Family legend has it that I have been reading since before I could speak. The story goes that my father came home from work one day and found me, a mute three year old to that point, sitting on the floor in the middle of the Irish Times. Why I was mute is a story for another time. Suffice to say that, when he enquired of my mother what I was doing with his newspaper, both parents were dumbfounded to hear me reply “I’m reading it.” I’d love to be able to say I remember the occasion, but I cannot tell a lie: I don’t. However, I do remember, at an even earlier age, sitting on my Dad’s lap every evening while he read Kipling’s Mowgli stories to me and my older brother and sister.
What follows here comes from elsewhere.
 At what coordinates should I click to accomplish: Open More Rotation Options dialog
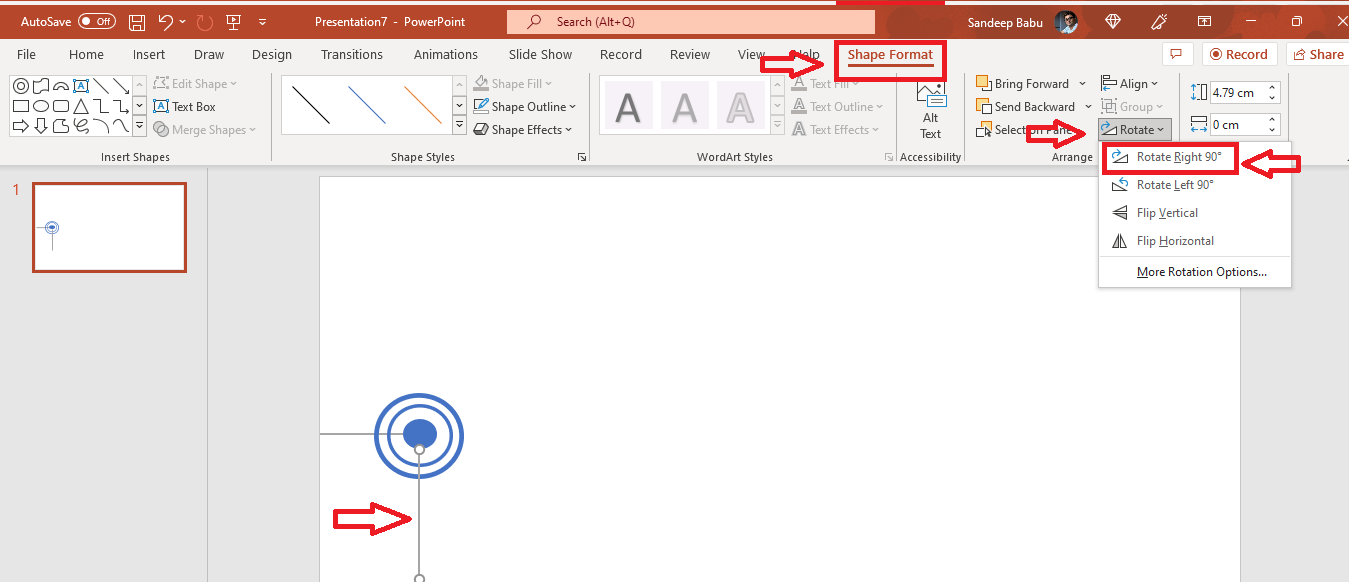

He moved his finger along the words as he read, presumably for my benefit, which is probably how I learned to read. (It may also be the reason I fell in love with my first serious boyfriend when he took me to see Disney’s Jungle Book. Big mistake, but that, too, is a story for another time!)

In defiance of the accepted wisdom that reading to your kids every night will turn them into readers, none of my siblings developed an interest in reading and there were very few children’s books in our house. But we lived next door to a family of book lovers, who gave me free run of their house and the books they had outgrown and stored in their attic. Every day, after school, I would let myself into their house, empty while they were all out at work, and settle down in the attic until somebody arrived home, or I was called to supper by my mother. This routine continued until I was about nine, and had the added benefit of keeping me out of reach of my older sister, AKA The She-Devil. At that time, the man of the house, who had been in a long term care hospital for years, died and the family decided to sell up and move away. But before they left, they presented me with the contents of the attic, including the book cases to hold them.

As you can imagine, I was in seventh heaven. But this turn of events did put me back within reach of The She-Devil. Despite the fact that she was actually a very stupid girl, she never seemed to have any problem coming up with fiendish ways to torment me and, this time around, she found a beaut. We had a black lead range in our kitchen, which my mother kept fired up all day, every day. My sister would sit and watch me reading by the heat of the range and, just before I reached the end of a book, she would grab it from me and hurl it into the coals, using the poker to make sure it caught alight. To this day, I have to make a real effort not to read the last pages of a book first.

I’m partway through Amy Tan’s Saving Fish from Drowning. I think I will try to finish it this evening, so that I can say I have made inroads on ten books so far this year. But I will be back. After all, there is that second New Year resolution to keep.